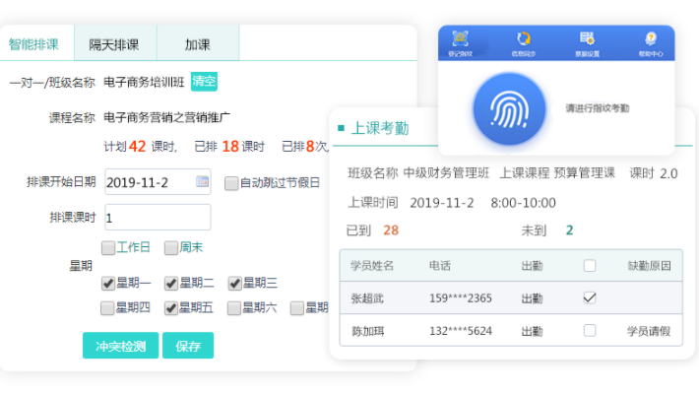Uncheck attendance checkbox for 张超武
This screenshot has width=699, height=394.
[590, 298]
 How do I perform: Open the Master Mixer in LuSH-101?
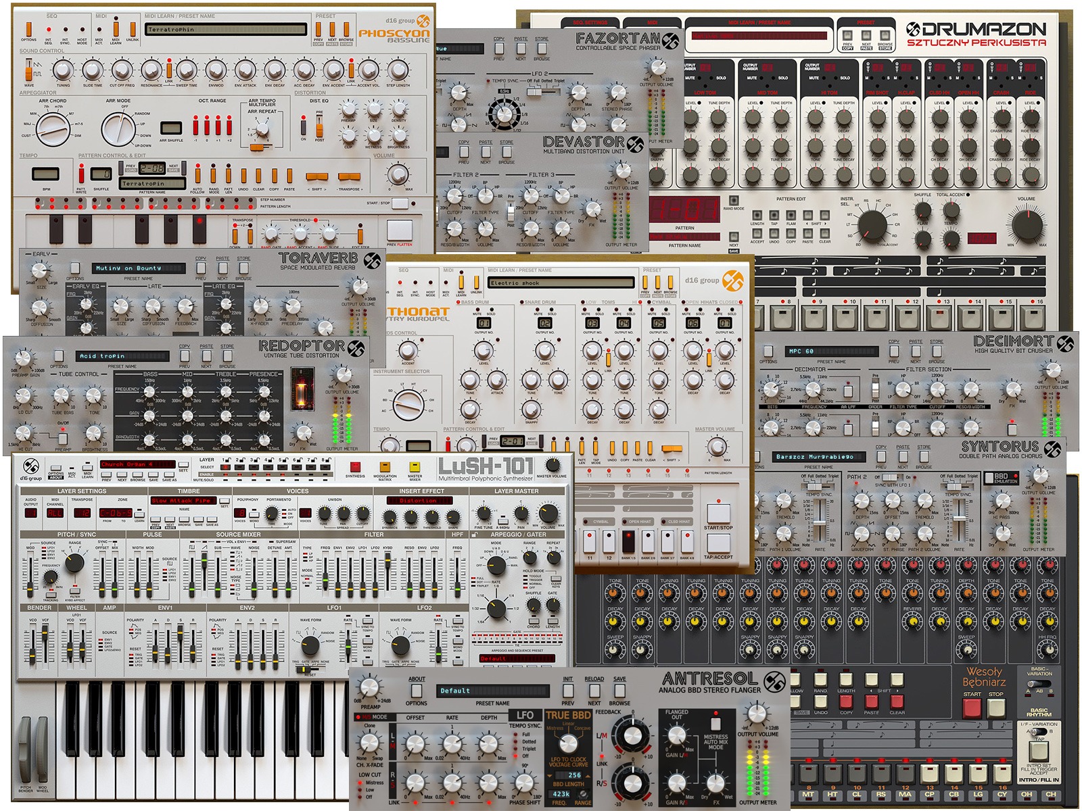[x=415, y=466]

☆ ☆ ☆ ☆

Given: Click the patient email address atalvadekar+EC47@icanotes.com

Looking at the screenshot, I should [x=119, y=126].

☆ ☆ ☆ ☆

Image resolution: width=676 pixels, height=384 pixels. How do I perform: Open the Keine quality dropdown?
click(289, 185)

☆ ☆ ☆ ☆

• Brief: Return every line of the items above that contains the string "perform", treating uppercase and lowercase as different.

• Result for this task:
 How do I perform: Open the Master Mixer in LuSH-101?
Image resolution: width=676 pixels, height=384 pixels. How do I perform: Open the Keine quality dropdown?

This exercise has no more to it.